Of course, even the glorious marketing department of Hewlett-Packard was taken aback by the necessity to differentiate the three competing architectures that targeted about the same market sector. It was all quite clear with the PA8700 and Itanium: according to the official doctrine of HP, all modern PA8700-based servers are compatible with the Itanium. And HP will transition to the Itanium in the future. This transition will be the easier as the HP UX operation system is compatible with both processor architectures. Besides that, the Itanium understands the PA8700 instruction set, so the PA8700 can be considered something like a precursor of the Itanium. Moreover, I think that the ability to make the Itanium binary-compatible with the PA8700 made HP join the EPIC platform project. As for the Alpha microprocessor, it seems to be unnecessary anymore. Of course, HP will provide support for buyers of the Alpha platform, as it took Compaq’s obligations along with its assets. This processor has no long-term perspective, though. Its developer team has already been dismissed (or, rather, it joined the team of Itanium developers). In other words, after the lifecycle of the existing platforms comes to an end, the customers will be offered to transition to the Itanium (there’s nothing bad about it, actually, as HP has devised a customer-loyal transition program).
We’ll talk about the Alpha soon, now let’s get back to the PA8700. This is an interesting processor, by the way, although it seldom catches the spotlight. This is a snapshot of its core:
You can notice some nontrivial characteristics of the chip right in the snapshot. For example, the PA8700 has a one-level cache - a strange solution in comparison to other processors. Architects from HP often stress the fact that they think it more useful to have one large cache, than a multi-level system of caches that require sophisticated internal arbitration. They also think that the commonly accepted system of “one small and fast L1 cache plus a big and slower L2 cache” suits only for benchmarks. They think that in real work, when the application always gasps for data, and other applications and services are running in the background, it is more effective to have a slower but large L1 cache, which would have enough capacity for the processor to receive data from memory without halting its operation. It is sad, but this argument will never be continued as the snapshot above shows you the last version of the PA8700 processor (the PA8700+ modification with an up to 1GHz frequency).
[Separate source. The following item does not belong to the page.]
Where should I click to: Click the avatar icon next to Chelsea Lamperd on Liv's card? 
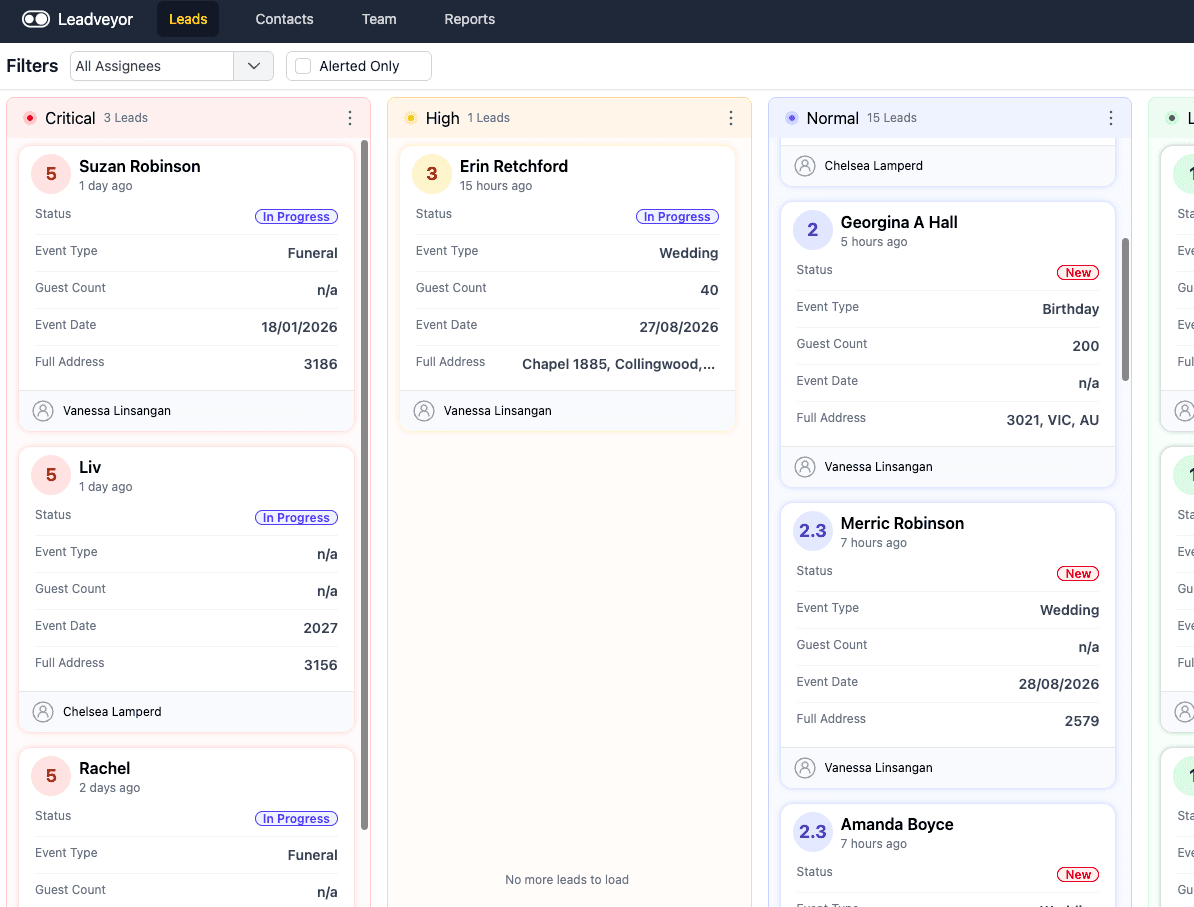click(42, 711)
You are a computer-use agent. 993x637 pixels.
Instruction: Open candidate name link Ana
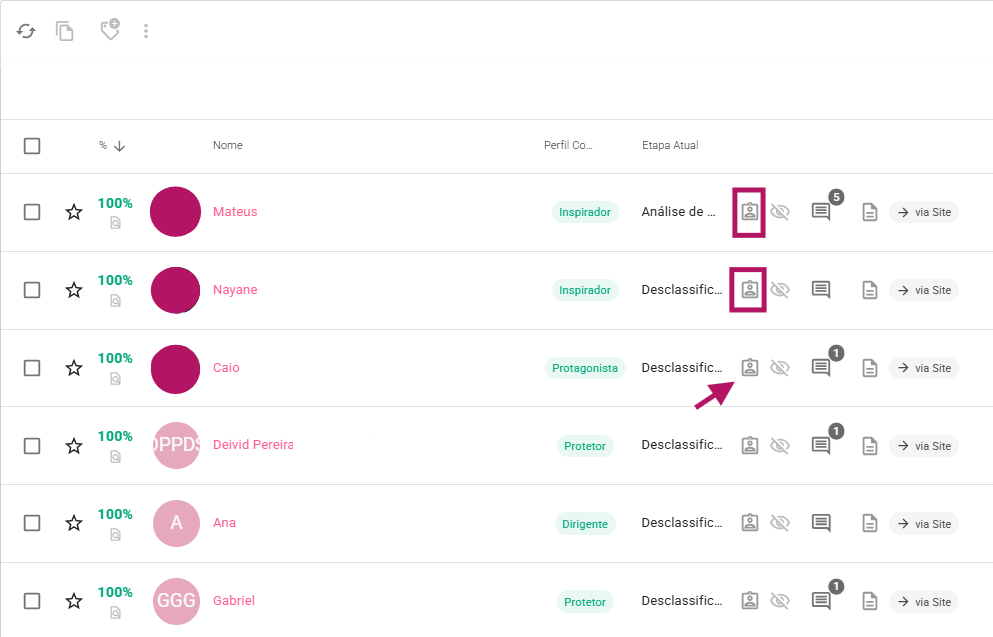click(224, 523)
So the die of 304 sq. mm is manufactured with 180nm+SOI technology and includes 186 million transistors, a big chunk of which make up a 2-port four-channel partially-associative data cache of 1.5MB capacity and a four-channel partially-associative instruction cache of 0.75MB capacity. Each cache has a 128-bit bus that connects it to other processor units. By the way, this processor has the biggest L1 cache today and none is likely to surpass it in the near future. The core is a superscalar processor with the following execution units: two 64-bit integer addition/multiplication units, two shift/compare units, two floating-point addition/multiplication, and two different division/root extraction units. That is, there are four ALUs and four FPUs! Eight execution units are complemented with two load/store units. The instruction fetch unit can take up to four instructions from the instruction cache per clock cycle. The microprocessor can perform prefetch and contains (as the picture suggests) an out-of-order execution unit. This 56-instructions-long unit tracks interdependencies between instructions and data and sends ready-to-execute instructions to vacant execution units. By the way, the PA8700 has one more curious unit: the memory access reorder unit. It groups memory requests in such a way as to make the resulting execution time the smallest. The branch-prediction unit in the PA8700 keeps the history of 2K previous branches and uses the dynamic method of branch prediction.
Overall, this is an interesting processor. Let’s check its speed characteristics. It scored 642 in SPEC_int base 2000 (the PA8700+ model with 875MHz frequency; I couldn’t find the results for the 1GHz model) and 600 in SPEC_fp base 2000. We see that it can’t compete with modern server processors - now we understand why Hewlett Packard is so interested in transitioning to the Itanium platform. Moreover, the transition can be easily performed with PA8700-based systems as they use the same bus architecture as Itanium-based ones. Moreover, there are chipsets like the ZX1000 that support both processors (both systems use a 128-bit bus); only the Itanium works at a higher frequency.